In the seniors, 2007 mixed doubles champion Jamie Murray could not replicate his triumph of the previous year with new partner Liezel Huber, after his 2007 partner Jelena Janković opted not to play in order to concentrate on the singles competition. Murray and Huber reached the semi-finals where they were knocked out by Bob Bryan and Samantha Stosur.

In the seniors singles competition, the most significant impact was made by Scottish player Andy Murray, when he became the first British player to reach the quarter-finals since Tim Henman in 2004. Murray, often castigated in the British media for his surly manner, won the crowd's affections with his five-set victory over Richard Gasquet (details of this match are given in the Day 7 summary). The Murray–Gasquet match was watched by over 10 million people in the UK, and it was watched by more than 50% of the potential viewing public in his native Scotland.

Chris Eaton from Surrey, the ATP No. 661, successfully began his campaign in qualifying, and then caused a major surprise by beating ATP No. 114 Boris Pašanski in the first round. Anne Keothavong was the first British woman to directly qualify to the main draw since 1998, however no British woman made it beyond the second round.

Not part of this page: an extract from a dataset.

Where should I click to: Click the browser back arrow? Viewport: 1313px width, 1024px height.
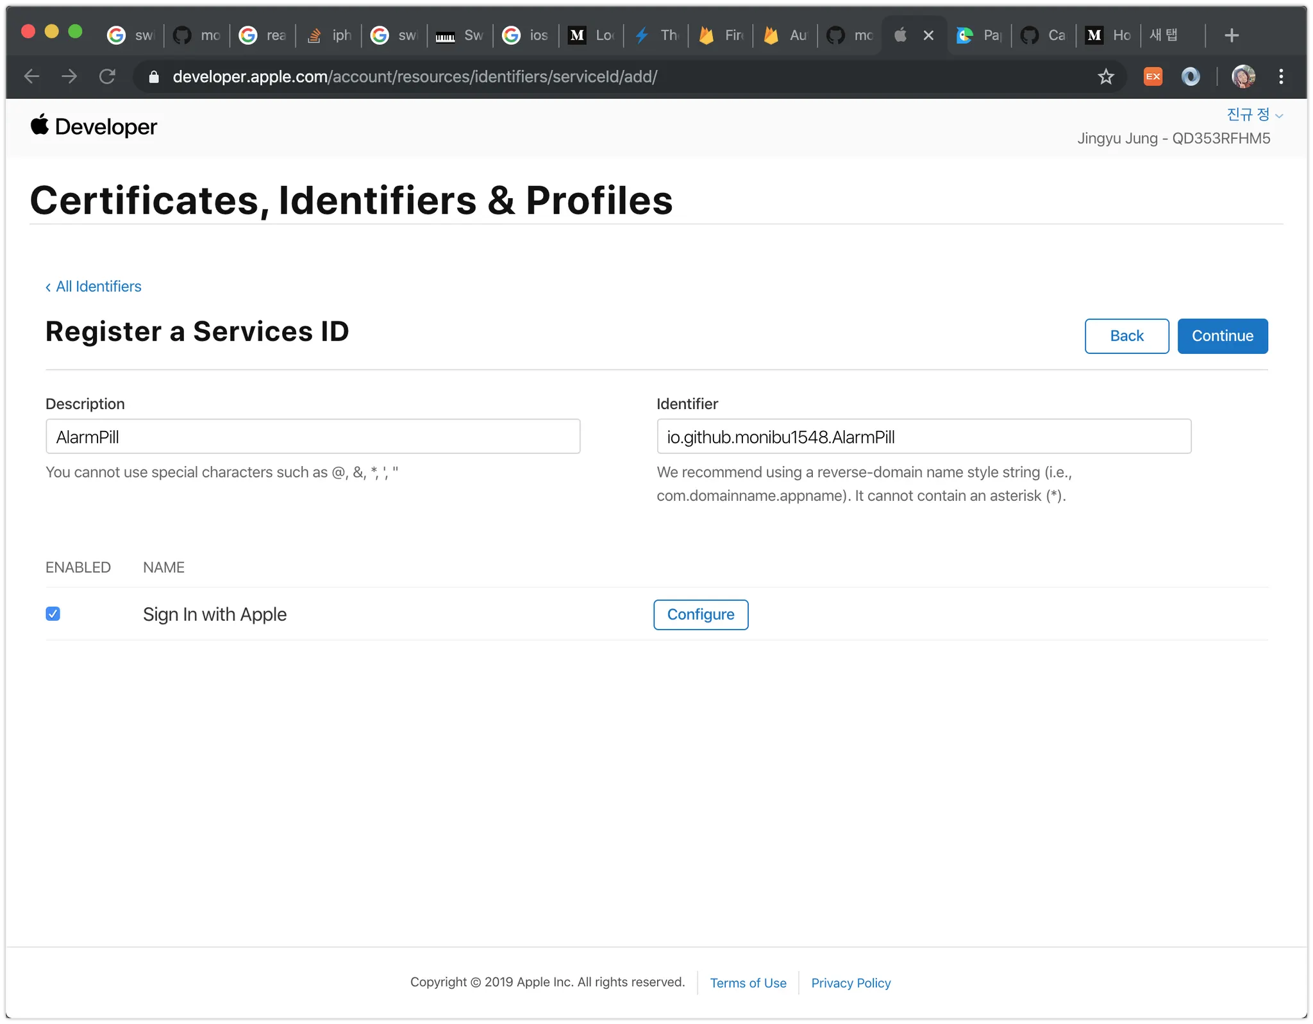click(31, 77)
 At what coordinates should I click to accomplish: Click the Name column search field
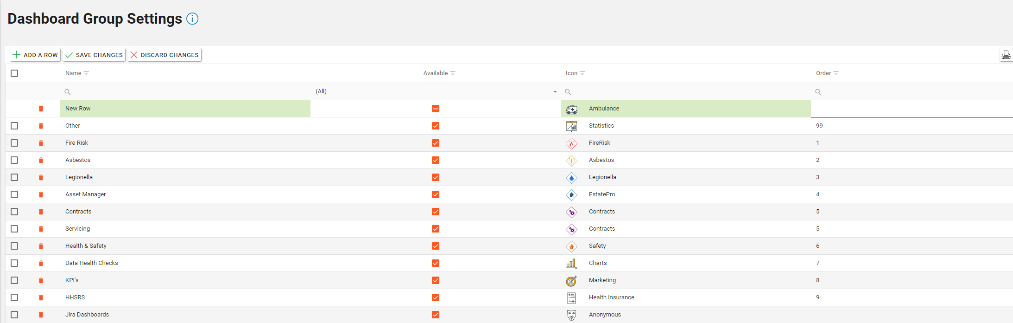185,92
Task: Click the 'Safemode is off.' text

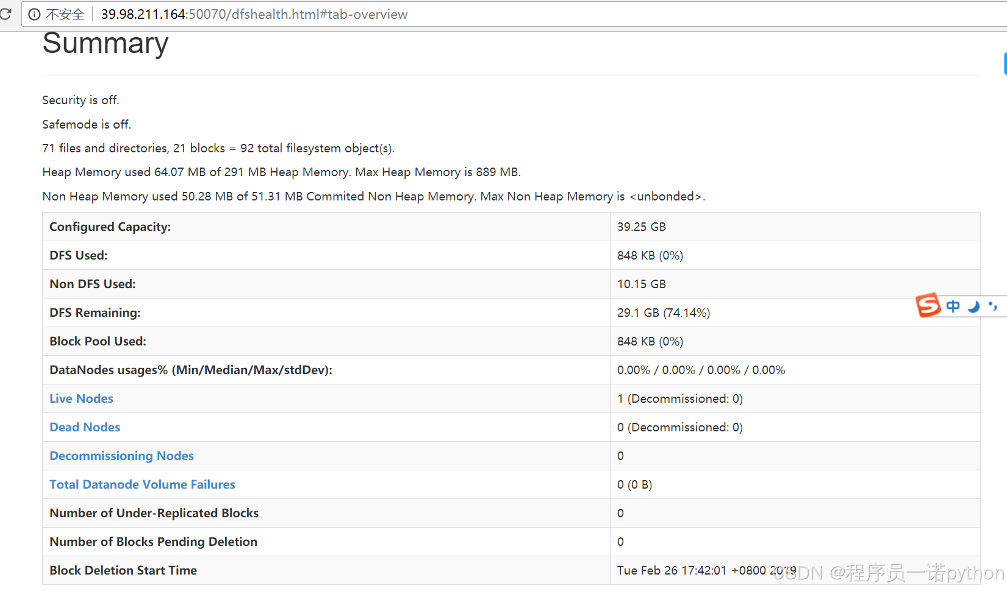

A tournament of upsets and surprises

The men's side of the draw was notable for the performances of Marat Safin and Rainer Schüttler, ranked 75th and 94th respectively on entering the tournament. Safin caused an upset in the second round when he defeated Australian Open champion Novak Djokovic in straight sets, on the way to his first ever Wimbledon semi-final, where he lost to Roger Federer. After more than five years without reaching the quarter-finals of a Grand Slam tournament, and thirteen consecutive Grand Slam tournaments without advancing past the second round, Schüttler also reached his first Wimbledon semi-final, where he was defeated in straight sets by the eventual champion Rafael Nadal. Schüttler had earlier defeated Arnaud Clément (who had previously not advanced to the quarter-finals of a Grand Slam tournament since reaching the final of the 2001 Australian Open) in an epic quarter-final that lasted two days.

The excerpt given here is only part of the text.